Instead, I got a seat to hear old favorites, Chicago Klezmer Ensemble. Now, those people who know the band, know that they play a rather delicate, chamber-music style of klezmer, generally known for its sublety and grace. Bandleader Kurt Bjorling, however, has never been one to stand still. Hearing that an air show was happening nearby, he enlisted several of the pilots as extras in the band. Sadly, they almost universally blew their cues. Bjorling's assessment was that next time the band would hire parachutists and work on more rehearsals ahead of time. We'll see. But, even accepting that the air traffic was often entering at the wrong moment, the music was simply wonderful in this rare indulgence at the festival, for me, to hear old time, familiar friends rather than going for the new stuff.
Because we had missed two earlier concerts due to full music rooms, Judy and I scooted right over to the Lakeside Terrace as soon as CKE finished its set. To our pleasure, we were among the first in line, and were rewarded by awesome music. Think of Marilyn Lerner's diversity of styles on the jazz piano--a sort of classical avantgardism, infused with deep knowledge of Jewish music. There was an amazing bass player, and a woodwind person who definitely got the emoting part of the music. Then add in Adrienne Cooper's voice and precede with a short lecture on Anna Margolin. Bliss. Pure bliss. And amazing poetry, newly translated by Cooper:
Night Entered My House
Night entered my house
With the roar of stars, waters, wings
With the glow of swamps, back roads, mists
I lay in darkness.
Trees came into my house
Looming huge with roots and trunks
And the deep gaze of leaves.
And enormous clouds
Came with thunder and laughter
Like the dark heads of the gods.
And all whirled heavy and wild and bleak
And all rumbled, "You are, you are, you are."
I lay in darkness.
I was totally moved by the time voice and music got to the phrase "you are, you are, you are" in one of the most memorable among memorable new artsongs. This is a special program. Lerner and Cooper appear together infrequently. Jump at the chance to hear them when it arises.

_Challenges_:
• A. Please summarize the concert review in two sentences.
• B. Write the next paragraph of the concert review, picking up after its final sentence.
The listing that comes next is separate material and is not part of the concert review.

_Raw data_:

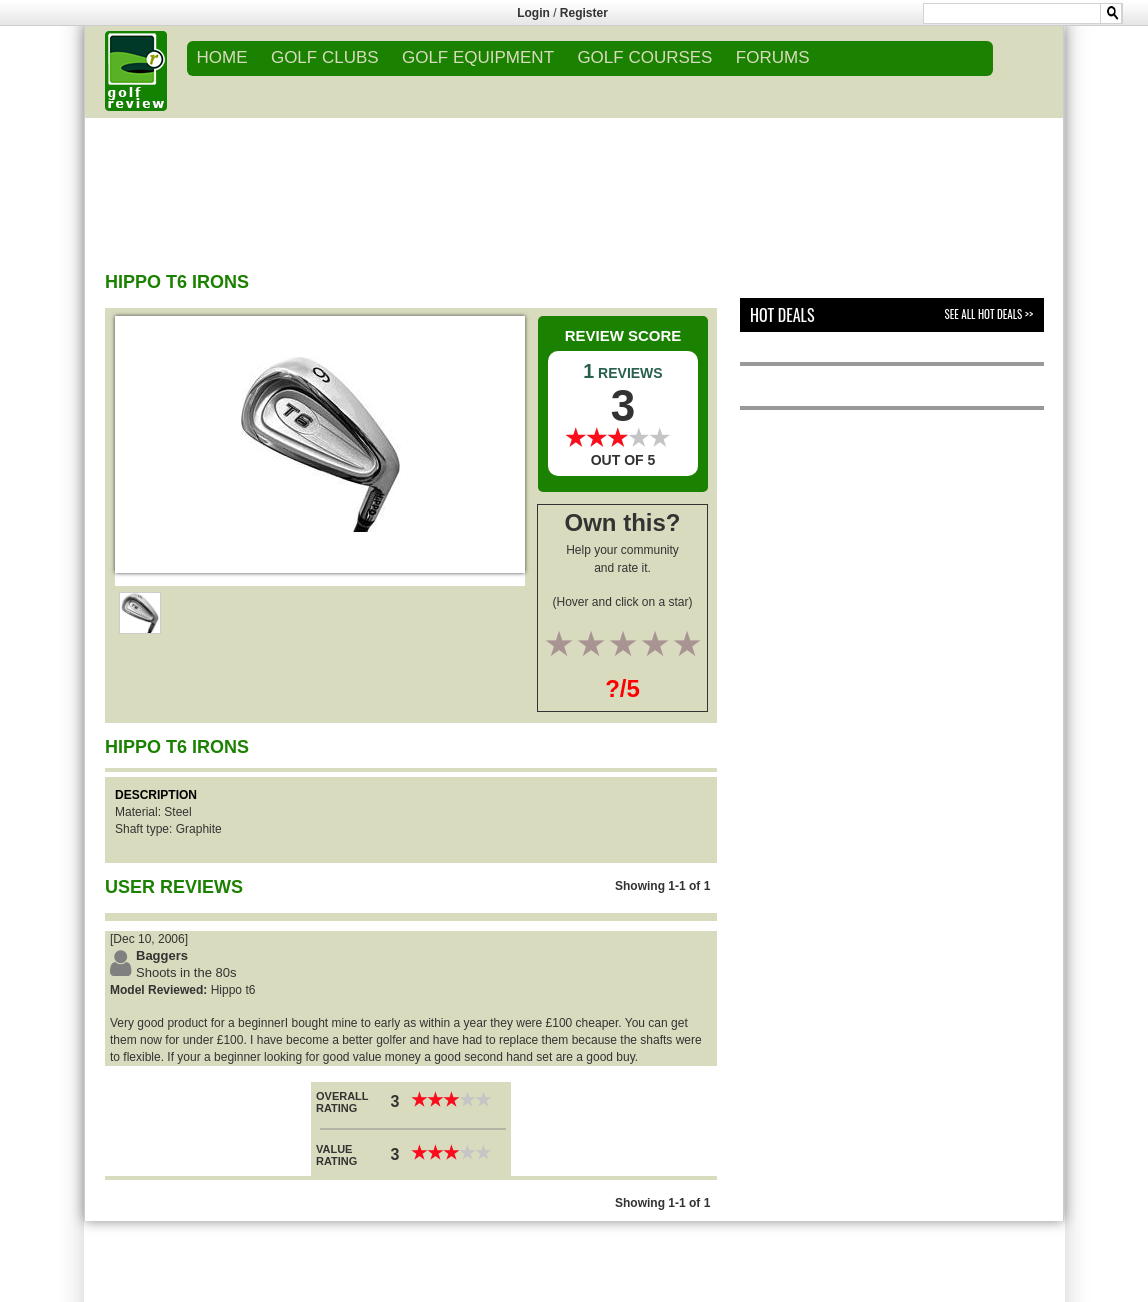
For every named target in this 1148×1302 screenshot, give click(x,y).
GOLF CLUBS (325, 57)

_Outputs in order_:
• A. At the festival, the writer heard the Chicago Klezmer Ensemble, whose bandleader Kurt Bjorling enlisted pilots from a nearby air show who mostly blew their cues, though the music was still wonderful. The writer and Judy then got in early at the Lakeside Terrace for a program with Marilyn Lerner on jazz piano and Adrienne Cooper singing, which included a short lecture on Anna Margolin and poetry newly translated by Cooper, and which left the writer totally moved.

• B.
I had good intentions about seeing Merlin and Polina Shepherd and their respective ensembles, but after talking with friends from Argentina about the Lerner-Cooper pieces, I felt obliged to stay and listen to what was billed as "Ashkenaz Special Guests," and was, of course, Klezmer en Buenos Aires in another smoking set. Judy did catch the other concert, and then stayed to hear the SoCalled Orchestra and was likewise very happy. Our whole group wrapped the evening up by hearing Marilyn Lerner in a CD release concert featuring music from her new "Romanian Fantasy" CD (klezmer-inflected jazz, solo piano). Her musicianship and the range of sounds, and the humor as she even did a couple of numbers with prepared piano (a piano in which strategic devices have been placed on the strings for sound effect or, in addition in this case, to pop up as did her ping pong balls). It was like gilding the lily to finish the evening with Aaron Alexander's Midrash Mish Mosh, but who am I to object to gilding the lily in this sort of case. Any band anchored by Alexander is going to be great. This one featured Merlin Shepherd, Alex Kontorovich, Frank London, Greg Wall, Dan Blacksberg, Dave Richards, and included guest stints with Dobra Notch, Christian Alexander, Lerner, and Ashkenaz newcomer Guy Schalom. It was killer.
Monday
Usually we catch a set or two on Mondays at Ashkenaz, and then head back to Boston. But we knew we didn't want to face the hour or two wait at the border in late afternoon, so we agreed to take the whole day off and to return in the morning. The day started with the incomparable Aaron Bensoussan in a great outdoor concert. Following that, I made one of my few bad choices and slept through a panel on Jews and Graphic Novels. I would have loved to hear more about their work from any of the participants: Ben Katchor, Stan Mack, Bernice Eistenstein. But here they were limited to talking about "graphic novels" and I got the sense that little worth hearing was said. My fault. All gave other sessions during the festival, this was the only one I caught.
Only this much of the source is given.